A Murfreesboro husband and father of four lived out his Disney dreams in Florida to celebrate his 50th birthday after successful surgery on a brain tumor.
Brian Toungette and the doctors who treated him had a reunion using Zoom for an early birthday call last week.
Toungette, who turned 50 on March 24, received the first inkling that he had a large tumor pressing down on his optic nerve during a not-so-routine optometry visit. He said he began experiencing headaches, dizziness and vision issues during the summer of 2018, and his primary care physician referred him to a neurologist.
“We just couldn’t track down what the issue was,” said Toungette, who was receiving treatment for migraines at the time.
That fall, Toungette accompanied one of his daughters to her eye doctor appointment, when he asked if the optometrist could squeeze in a quick exam of his own eyes before closing time.
He told the optometrist that his recent glasses prescription was no longer effective. The sudden change in vision raised concern for the doctor, who found hemorrhaging in his retinas and swelling of the optic nerves.
“She said, ‘You need to see an ophthalmologist right away,’ ” Toungette said.
Ophthalmologist Dr.

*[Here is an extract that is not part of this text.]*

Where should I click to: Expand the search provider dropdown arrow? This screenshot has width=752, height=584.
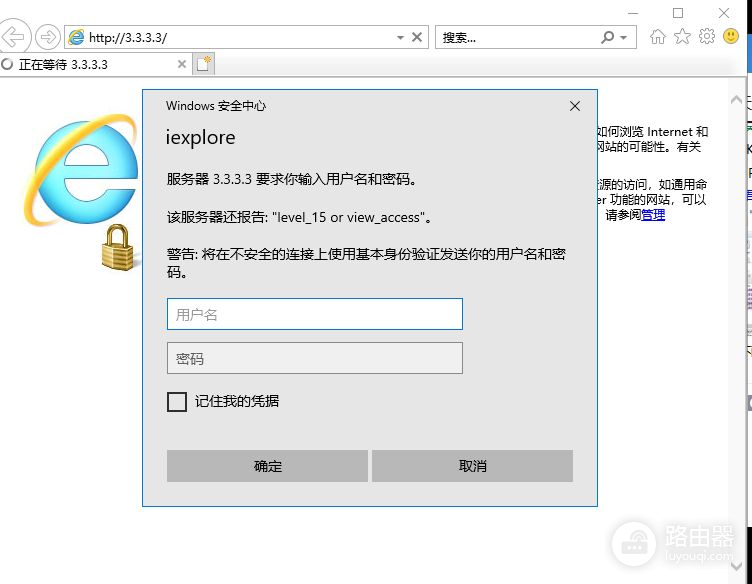click(624, 37)
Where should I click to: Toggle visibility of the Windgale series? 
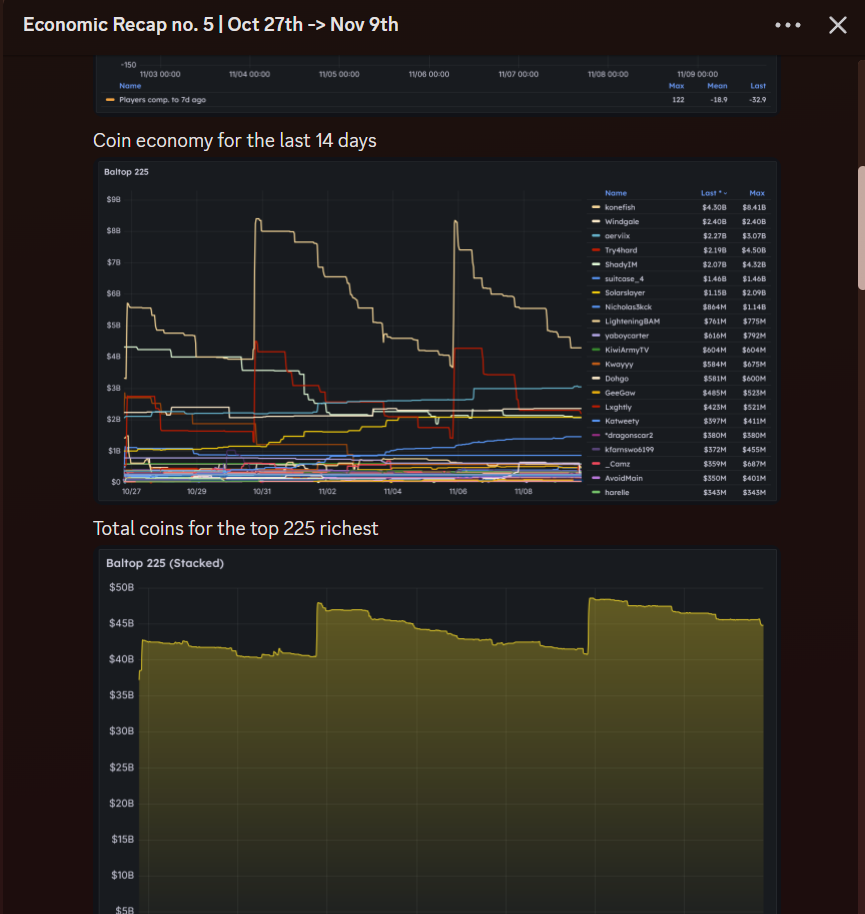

Trent Wallace let Toungette know that his symptoms were most likely caused by increased pressure inside the skull. An MRI confirmed the tumor diagnosis that was delivered over the telephone.
“I happened to go out of town for a business trip right afterwards,” said Toungette, who works for Dell. “He called me, and I was having lunch with some of my colleagues, and he said, ‘Where are you? Can you come home right away?’ ”
From there, Toungette was referred to neurosurgeon Dr. Steven Abram and oncologist Dr. Kent Shih at Ascension Saint Thomas Hospital Midtown in Nashville.
Toungette said that Abram instilled “so much confidence” in him and his ability to overcome the health-related obstacles that had landed in his lap. His advice was to approach the situation with a positive attitude.
“From that moment on, I decided that I had already beat this tumor,” said Toungette, “I even bought a shirt that said ‘Brian: 1, Brain Tumor: 0.’ ”
Toungette was scheduled to receive 12 months of chemotherapy, but Shih was able to give the news that the tumor was dormant at the six-month mark.
“I was like, ‘What do I need to do now?’ ” said Toungette. “He looked at me and said, ‘Live man, live,’ and so I’ve lived since then.”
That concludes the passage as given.